I began by asking her what she thought about her weight. She thought she might be heavier than the year before but was surprised to learn how much she had truly gained. When I asked her why she thought her weight was up, she cited an increasingly sedentary lifestyle. I asked her about her diet, which she thought was good, but then probed further to ask about her last three meals. I offered my views on weight loss, emphasizing the importance of monitoring and recording weight and of reducing intake of carbohydrates and in particular refined carbohydrates.

As always I could have done more. But, as always, time was running short. I concluded by telling her that I would schedule her follow up in 3 months. She was taken aback: “Three months! I usually see my doctor every year. I thought everything was fine.”
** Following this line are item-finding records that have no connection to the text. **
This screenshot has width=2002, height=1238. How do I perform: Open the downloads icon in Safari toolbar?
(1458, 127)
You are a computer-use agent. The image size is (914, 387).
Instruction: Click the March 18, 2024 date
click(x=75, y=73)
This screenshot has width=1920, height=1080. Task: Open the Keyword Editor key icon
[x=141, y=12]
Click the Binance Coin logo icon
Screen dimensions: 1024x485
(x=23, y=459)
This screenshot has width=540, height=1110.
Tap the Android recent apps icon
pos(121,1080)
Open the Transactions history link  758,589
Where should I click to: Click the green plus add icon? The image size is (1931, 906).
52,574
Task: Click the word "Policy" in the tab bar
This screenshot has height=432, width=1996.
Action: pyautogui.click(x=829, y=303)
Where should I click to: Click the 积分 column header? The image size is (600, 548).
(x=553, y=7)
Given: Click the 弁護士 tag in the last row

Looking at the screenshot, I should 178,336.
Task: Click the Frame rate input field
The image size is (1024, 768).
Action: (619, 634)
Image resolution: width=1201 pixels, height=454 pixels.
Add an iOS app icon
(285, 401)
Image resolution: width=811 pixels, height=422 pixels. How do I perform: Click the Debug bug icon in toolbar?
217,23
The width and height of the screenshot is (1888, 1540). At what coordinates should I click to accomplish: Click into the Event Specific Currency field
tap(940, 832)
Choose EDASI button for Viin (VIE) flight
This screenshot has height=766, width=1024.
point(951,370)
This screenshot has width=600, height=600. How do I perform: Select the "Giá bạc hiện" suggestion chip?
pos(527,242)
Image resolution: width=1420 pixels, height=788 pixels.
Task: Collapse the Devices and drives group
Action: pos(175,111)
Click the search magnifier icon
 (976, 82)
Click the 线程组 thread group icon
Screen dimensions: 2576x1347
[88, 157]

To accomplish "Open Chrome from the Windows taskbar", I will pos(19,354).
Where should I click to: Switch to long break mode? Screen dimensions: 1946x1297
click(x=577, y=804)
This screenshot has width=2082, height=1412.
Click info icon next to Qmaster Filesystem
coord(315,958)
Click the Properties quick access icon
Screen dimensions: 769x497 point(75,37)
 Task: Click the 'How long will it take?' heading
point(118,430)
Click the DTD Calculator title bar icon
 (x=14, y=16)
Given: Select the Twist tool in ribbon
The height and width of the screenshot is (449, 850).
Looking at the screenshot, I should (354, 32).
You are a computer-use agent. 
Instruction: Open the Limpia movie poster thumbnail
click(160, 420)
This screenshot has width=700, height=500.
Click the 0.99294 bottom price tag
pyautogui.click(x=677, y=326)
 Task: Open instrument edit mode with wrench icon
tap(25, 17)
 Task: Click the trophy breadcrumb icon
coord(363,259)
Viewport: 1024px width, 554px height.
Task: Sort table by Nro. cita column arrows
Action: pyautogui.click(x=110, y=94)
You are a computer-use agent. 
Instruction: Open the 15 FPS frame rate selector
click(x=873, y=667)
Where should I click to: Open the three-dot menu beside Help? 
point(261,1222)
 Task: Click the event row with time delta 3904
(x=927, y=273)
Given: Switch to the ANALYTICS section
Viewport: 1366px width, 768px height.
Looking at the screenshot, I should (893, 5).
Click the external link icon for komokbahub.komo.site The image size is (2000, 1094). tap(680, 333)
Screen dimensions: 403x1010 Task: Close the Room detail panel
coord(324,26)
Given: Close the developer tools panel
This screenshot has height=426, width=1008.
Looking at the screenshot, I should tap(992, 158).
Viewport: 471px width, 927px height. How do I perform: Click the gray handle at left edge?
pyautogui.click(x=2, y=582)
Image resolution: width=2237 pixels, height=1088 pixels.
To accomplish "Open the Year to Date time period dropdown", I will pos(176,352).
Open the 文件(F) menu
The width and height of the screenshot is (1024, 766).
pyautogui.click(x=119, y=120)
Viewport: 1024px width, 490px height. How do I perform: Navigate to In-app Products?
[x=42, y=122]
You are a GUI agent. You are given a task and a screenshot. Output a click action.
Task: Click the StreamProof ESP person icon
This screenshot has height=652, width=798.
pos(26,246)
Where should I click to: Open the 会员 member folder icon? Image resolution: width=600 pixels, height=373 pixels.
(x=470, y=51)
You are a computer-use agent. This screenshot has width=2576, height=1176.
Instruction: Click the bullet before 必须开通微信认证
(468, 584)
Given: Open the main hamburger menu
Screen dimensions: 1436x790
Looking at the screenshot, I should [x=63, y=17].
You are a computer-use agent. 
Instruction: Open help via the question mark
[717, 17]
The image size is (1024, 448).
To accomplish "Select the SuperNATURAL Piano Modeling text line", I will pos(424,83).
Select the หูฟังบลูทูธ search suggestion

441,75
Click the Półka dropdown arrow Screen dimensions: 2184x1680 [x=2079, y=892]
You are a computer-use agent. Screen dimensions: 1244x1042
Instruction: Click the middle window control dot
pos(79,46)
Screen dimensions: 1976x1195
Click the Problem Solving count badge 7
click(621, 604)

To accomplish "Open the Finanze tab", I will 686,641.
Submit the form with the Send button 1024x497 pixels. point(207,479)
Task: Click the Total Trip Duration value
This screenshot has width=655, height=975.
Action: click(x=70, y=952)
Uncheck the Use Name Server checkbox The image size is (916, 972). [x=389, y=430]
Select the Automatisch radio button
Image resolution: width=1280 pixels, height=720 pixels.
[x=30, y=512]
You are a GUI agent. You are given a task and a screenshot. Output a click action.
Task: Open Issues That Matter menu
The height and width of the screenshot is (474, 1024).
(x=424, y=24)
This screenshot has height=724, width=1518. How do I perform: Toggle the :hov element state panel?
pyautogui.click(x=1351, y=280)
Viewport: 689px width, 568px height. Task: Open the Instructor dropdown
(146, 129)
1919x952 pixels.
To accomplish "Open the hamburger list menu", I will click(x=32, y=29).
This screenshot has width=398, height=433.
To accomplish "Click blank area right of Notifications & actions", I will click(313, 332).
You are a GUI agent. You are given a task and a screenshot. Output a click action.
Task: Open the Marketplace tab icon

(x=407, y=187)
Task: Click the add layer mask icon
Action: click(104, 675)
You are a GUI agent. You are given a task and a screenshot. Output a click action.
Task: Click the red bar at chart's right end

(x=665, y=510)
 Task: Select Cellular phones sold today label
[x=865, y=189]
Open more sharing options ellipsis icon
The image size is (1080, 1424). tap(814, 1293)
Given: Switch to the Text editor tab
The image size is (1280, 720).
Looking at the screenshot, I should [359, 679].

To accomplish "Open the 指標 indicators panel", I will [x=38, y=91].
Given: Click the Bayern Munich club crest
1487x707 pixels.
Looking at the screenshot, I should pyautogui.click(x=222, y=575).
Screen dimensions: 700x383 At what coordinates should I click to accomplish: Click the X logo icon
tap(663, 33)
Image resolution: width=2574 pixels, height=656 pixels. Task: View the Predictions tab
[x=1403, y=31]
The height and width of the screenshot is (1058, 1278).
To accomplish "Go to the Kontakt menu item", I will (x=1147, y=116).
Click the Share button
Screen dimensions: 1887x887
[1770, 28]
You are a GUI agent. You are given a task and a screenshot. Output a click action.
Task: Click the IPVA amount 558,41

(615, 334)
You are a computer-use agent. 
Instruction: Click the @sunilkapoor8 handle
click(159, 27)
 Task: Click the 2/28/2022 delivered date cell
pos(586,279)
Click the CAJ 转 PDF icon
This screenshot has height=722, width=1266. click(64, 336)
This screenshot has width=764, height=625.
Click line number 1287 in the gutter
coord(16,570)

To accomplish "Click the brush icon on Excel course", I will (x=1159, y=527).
Clearly I hadn’t gotten through. I tried a stronger message: “Obesity is a serious condition. If your blood pressure was elevated, you would expect to start a new blood pressure medication or watch your salt intake more closely, and then see me again in 3 months. This is no different. Obesity kills tens of thousands of people each year, and is a key driver of hypertension, diabetes, and heart disease. I really want to see you again in three months so we can make sure your weight is going in the right direction and if not, take more aggressive action.”

As the visit came to a close, the conversation became more relaxed. She asked me about my wife, and I asked her how she was enjoying the beautiful Chicago summer. Having re-established ourselves as peers, I felt a little guilty for getting so worked up about her weight. “Sorry to be so tough on you,” I said somewhat sheepishly. “It’s okay. You weren’t tough at all. It was more of a gentle scolding. I needed it.”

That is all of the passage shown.